▶ [Work order]: Which lines of the entries below contain the string "agent"? Copy each one.

▶ [Task data]:

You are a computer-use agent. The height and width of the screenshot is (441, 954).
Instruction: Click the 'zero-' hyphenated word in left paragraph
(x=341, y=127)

* * *

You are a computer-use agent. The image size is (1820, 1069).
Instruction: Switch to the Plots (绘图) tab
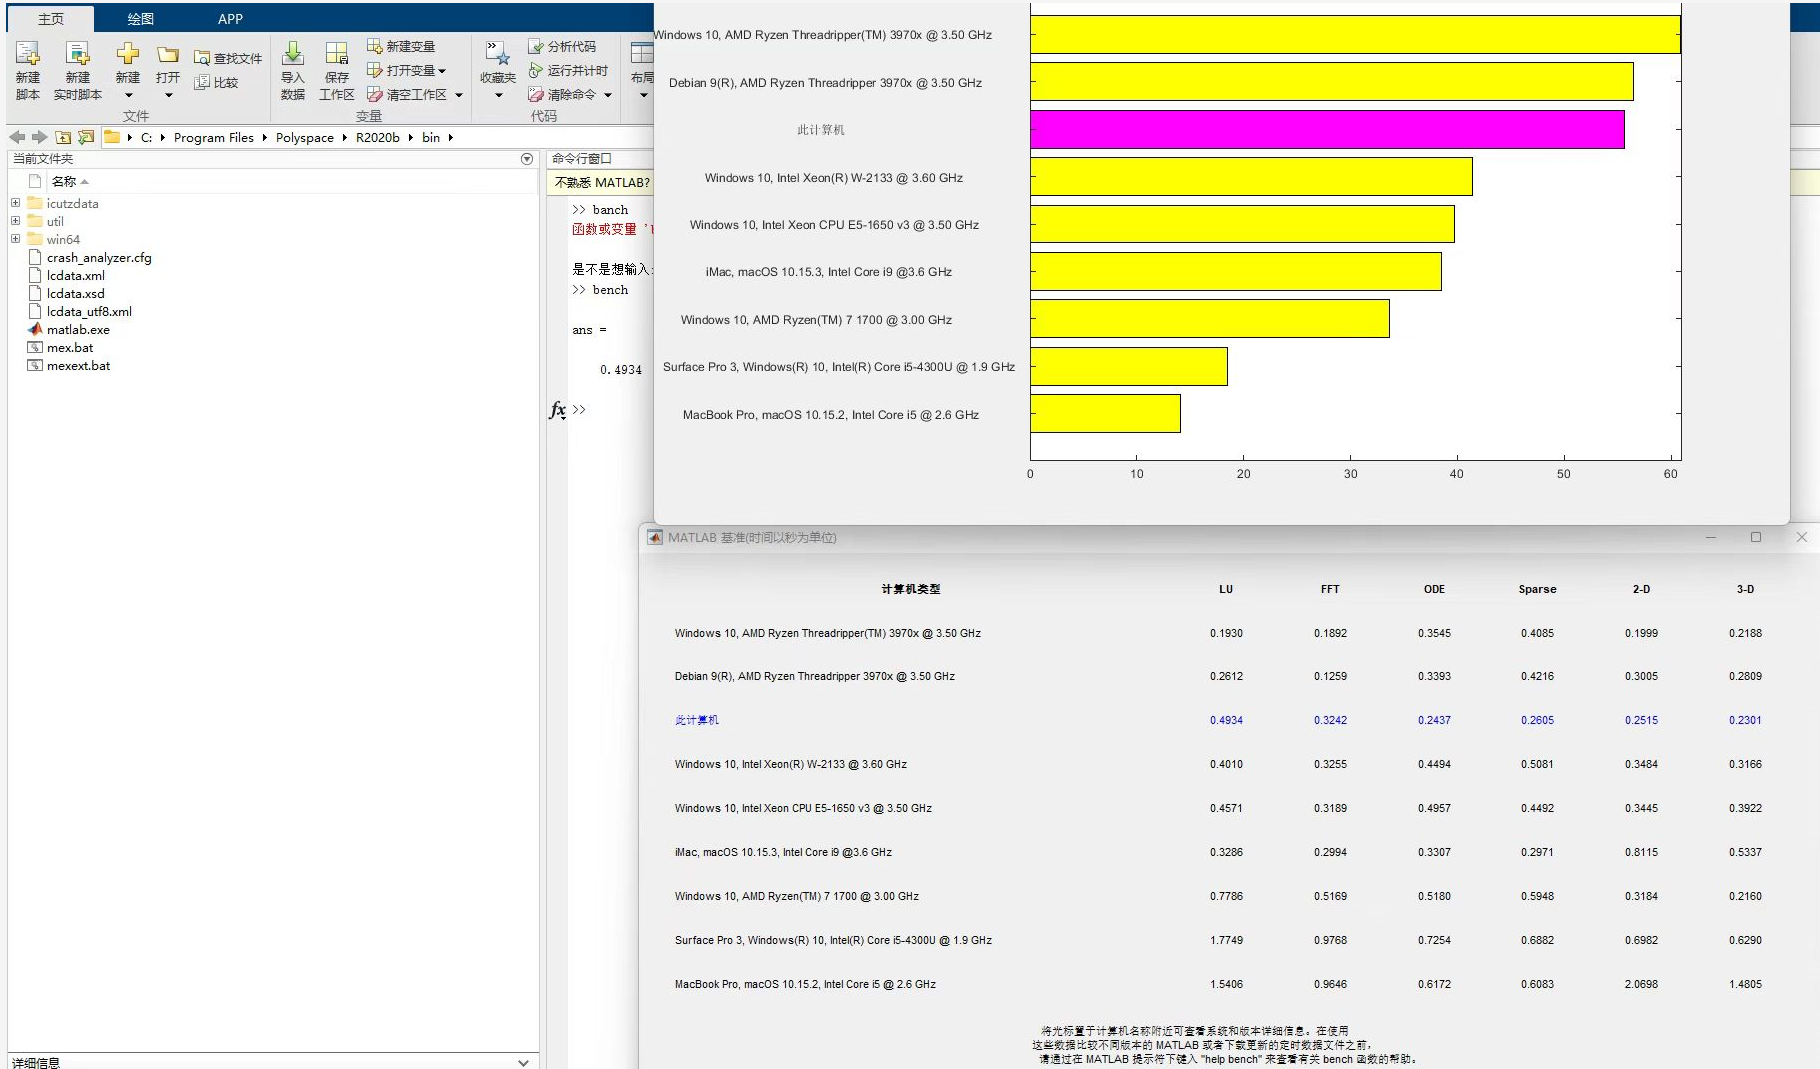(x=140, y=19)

▶ [Expected answer]:
You are a computer-use agent. The height and width of the screenshot is (441, 954).
You are a computer-use agent. The image size is (1820, 1069).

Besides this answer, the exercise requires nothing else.